White House spokesman Jay Carney, in announcing the visit, also failed to mention the peace process as a reason for going.
“The start of the president’s second term and the formation of a new Israeli government offer the opportunity to reaffirm the deep and enduring bonds between the United States and Israel,” he told reporters. He added that it would give the president the chance to discuss “the way forward on a broad range of issues of mutual concern” with Israeli leaders.
The only issues he named specifically: “Iran and Syria.”
Malcolm Hoenlein, one of American Jewry’s most veteran and savvy observers of Washington politics, suggested the administration would use the trip to “at least explore” possibilities for renewed peace talks.

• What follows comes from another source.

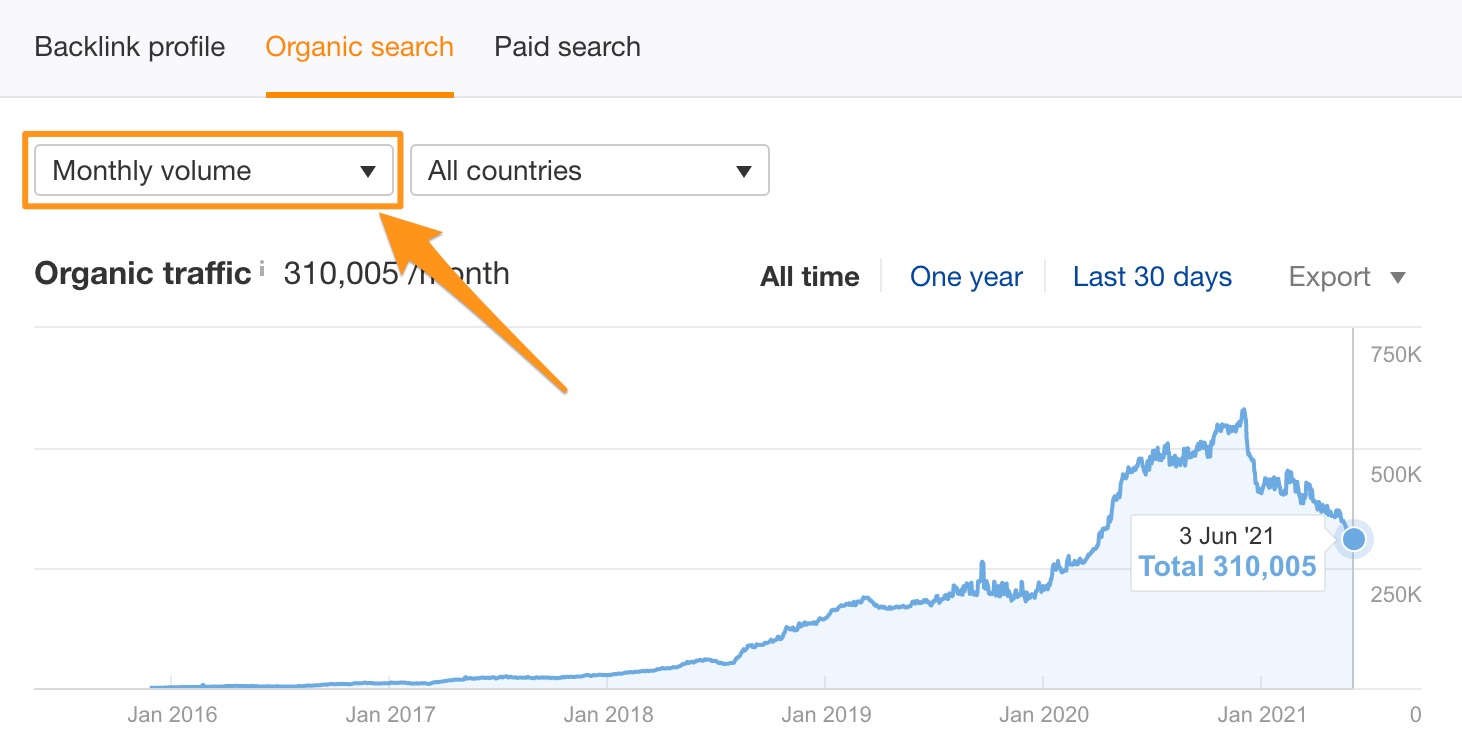
Task: Switch to the Backlink profile tab
Action: [130, 47]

“The purpose is clearly to push the peace process. And Kerry has indicated it will be a priority for him. The question is, will [Obama] come with a specific proposal?”
But a source close to the administration told The Times of Israel Tuesday that “we really don’t know” the rationale behind the trip.
“It’s obvious that at the moment there’s no immediate public reason to go. If [Obama] was going for the peace process, why would he go now?” the source, who asked to remain anonymous, admitted.
The White House will find a reason –- a policy proposal or agreement -– to justify the visit, the source said, but suggested the visit was likely not intended to achieve a major policy breakthrough.
“I’d find it hard to believe he’d agree to go if there wasn’t something to show for it. I’ve got to believe he’s got to have something to talk about. There’s got to be some policy.”
As pundits scratch their heads, it may be worth recalling the most prosaic reason Obama might be making the trip: because he said he would.
During the election campaign of 2012, while Republicans worked to depict him as anti-Israel, the president’s aides promised he would visit the Jewish state if reelected. Former deputy assistant secretary of defense for the Middle East Colin Kahl told reporters in June 2012 that “we can expect [Obama] to visit Israel in a second term should he be elected.”
The promise was doubly significant after Obama was criticized for failing to visit Israel on his first trip to the region in June 2009 when he delivered his famous “Cairo speech” to the Muslim world.
Obama’s attempt to fulfill that promise to his many pro-Israel supporters (and donors) may be driving him to a visit that carries with it little potential benefit and is fraught with political traps.
If Obama will, as announced, visit the West Bank during the trip, he may have to contend with a reception in Ramallah constructed in such a way as to force him to implicitly acknowledge Palestinian statehood. What will the American president say on a podium festooned with a “State of Palestine” banner and – a likely scenario – a map of Palestine in which Israel does not exist?
If they haven’t yet realized the potential pitfalls, Obama’s Middle East advisors soon will, and their impending frustration will be understandable. Obama faced withering criticism in the Jewish community for failing to visit Israel in 2009. Now that he’s announced a visit, many are asking, “What for?”
Though little of substance is likely to come of such a visit, it will nevertheless be recognized in Israel for what it is: a complex gesture of support for the US-Israel relationship. Some are understandably expecting fireworks when an invigorated, reelected president visits a stubborn, thankless region, perhaps on the theory that an unstoppable force is about to meet an immovable object. But Obama is more likely to adopt a cautious, “do-no-harm” approach.
He promised he would visit. He didn’t promise he would like it.